Cameroun: l’absence prolongée du président Biya ravive les questions sur la gouvernance
Depuis huit semaines, le président camerounais Paul Biya, âgé de 93 ans, demeure absent du territoire national, initialement parti pour un « bref séjour privé en Europe ». Cette prolongation inattendue de son absence suscite de vives interrogations quant à sa pleine capacité à diriger l’État. Le mutisme des autorités camerounaises ne fait qu’intensifier les rumeurs et les débats, particulièrement dans un climat politique déjà tendu par les incertitudes post-électorales.
Face à cette situation, le gouvernement s’emploie à apaiser les tensions. Divers hauts fonctionnaires affirment que le président Paul Biya continue d’assumer ses responsabilités depuis l’étranger, soulignant qu’aucune clause constitutionnelle ne fixe de limite à la durée d’un déplacement présidentiel hors des frontières. Pour les cercles dirigeants à Yaoundé, la notion de vacance du pouvoir ou de crise institutionnelle est écartée, les affaires nationales étant, selon eux, gérées sans entrave.
Cependant, cette ligne de communication gouvernementale ne parvient pas à dissiper les doutes de l’opposition.
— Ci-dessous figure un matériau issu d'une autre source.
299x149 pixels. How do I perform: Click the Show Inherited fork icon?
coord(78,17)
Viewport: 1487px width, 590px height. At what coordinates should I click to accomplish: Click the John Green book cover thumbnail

Le Mouvement pour la Renaissance du Cameroun (MRC), mené par Maurice Kamto, critique vivement un manque flagrant de transparence. Ses leaders estiment que le peuple camerounais est en droit d’obtenir des informations claires sur l’état de santé du président et sur sa réelle capacité à gouverner. Pour le MRC, le voile de confidentialité entourant ce séjour européen ne fait qu’accentuer les spéculations au lieu de les clarifier.
Une autre frange de l’opposition adopte une perspective plus institutionnelle. Cabral Libii, président du PCRN, avance que l’enjeu fondamental ne réside pas tant dans l’absence physique du chef de l’État que dans les lacunes du cadre légal régissant l’exercice des hautes fonctions. Il envisage que les prochaines élections législatives et municipales, prévues début 2027, pourraient constituer une opportunité majeure pour engager une réforme structurelle des institutions camerounaises.
Alors que le nouveau mandat du président Paul Biya doit débuter dans seulement huit mois, cette absence prolongée remet au premier plan des discussions de longue date sur la gouvernance, la question de la succession et l’impératif d’une transparence accrue au plus haut niveau de l’État. Au-delà d’une simple polémique sur un déplacement présidentiel, cette situation révèle les vulnérabilités profondes d’un système politique camerounais bâti et maintenu autour de la figure d’un homme qui dirige le pays depuis plus de quatre décennies.